He, he, i randomly clicked on one of those for Debian and got this:



How can be that assinged to Debian 8 when linux kernel 4.5.5 is not in Debian 8 I guess someone running backported kernel at the time found an issue or something

Or wintards in Seattle trying to make Linux look bad, remember "get the facts".

This. The fact that Windows is split by release while linux distros and macOS are not and there is a highly generic "Linux" entry do hint at some bullshit reasoning if not outright bad faith.

Honestly, I think they've just legitimately improved - Java does have a bad reputation, but they've not actually had many new issues in the last couple of years. And speaking as a Java developer, I can definitely confirm that they've *massively* tightened security policy since around 2014.... deploying client-side code (applets, web-start apps) has become a lot more restrictive than it used to be, to the point where the security checking is actually becoming a performance problem.

So yeah, I think it's plausible enough... it's not like they didn't have any CVEs raised in 2016, just not enough to put them in the top 50 (they had 37 raised).


Also, Java has never really quite as bad as the reputation suggests. The bad rep comes from a few years - 2008 and 2013 - where a lot of serious issues were found... the latter probably found by an audit, since there's a large number of very similar issues, almost all of them fixed in the same release.

What's wrong with poppler?

Too bad moronix spreads the same FUD as usual. M. Larabel always throws some shit without doing investigation. It's really bad journalism. I have adobe flash installed in my Kubuntu as default. Does it mean it counts as Kubuntu vulnerability? The same about many codecs and nvidia blob.

I don't think JVM is that bad. The Java browser plugin was the stuff of nightmares though. And Yahoo Messenger since we're unearthing the dead.
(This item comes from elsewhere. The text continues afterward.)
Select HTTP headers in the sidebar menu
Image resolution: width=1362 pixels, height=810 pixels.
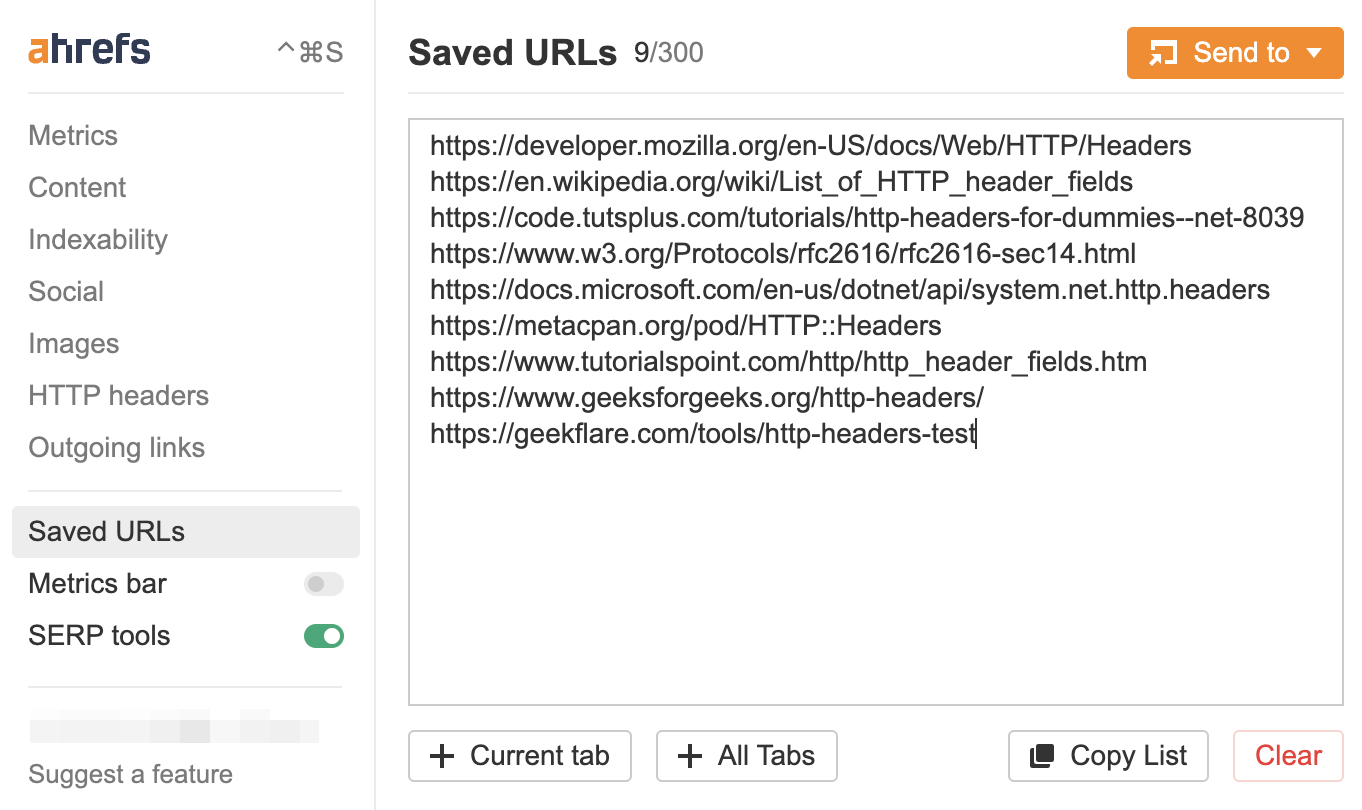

Actually, from what I see in the CVE list, most of the problems weren't in the plugin itself - the plugin was just the easiest mechanism for running arbitrary code on a user machine, allowing vulnerabilities elsewhere to be exposed. Quite a lot of them seem to be in AWT which makes sense - that includes native bindings for UI widgets and stuff, and native code (i.e. C/C++) is always a good place to find buffer overflows and other such easy targets.

I wondering why Windows XP is not in the list, funny that it still has more market than OS X and Linux combined... about 9% of Desktops - that is quite big really

Also very interestingly, Windows XP actually seems started to grow up again:

http://news.softpedia.com/news/windo...y-511474.shtml

Because none reports CVEs for XP since it is not supported anymore.
It has joined Win2000, Win98 and win95 in the nirvana of 0-CVE operating systems.

It may be an artifact (i.e. the amount of people with XP using some sites doing this tracking has increased), OS marketshare testing has never been terribly reliable.

Still better than Steam survey, on average, but there is a large margin for variability.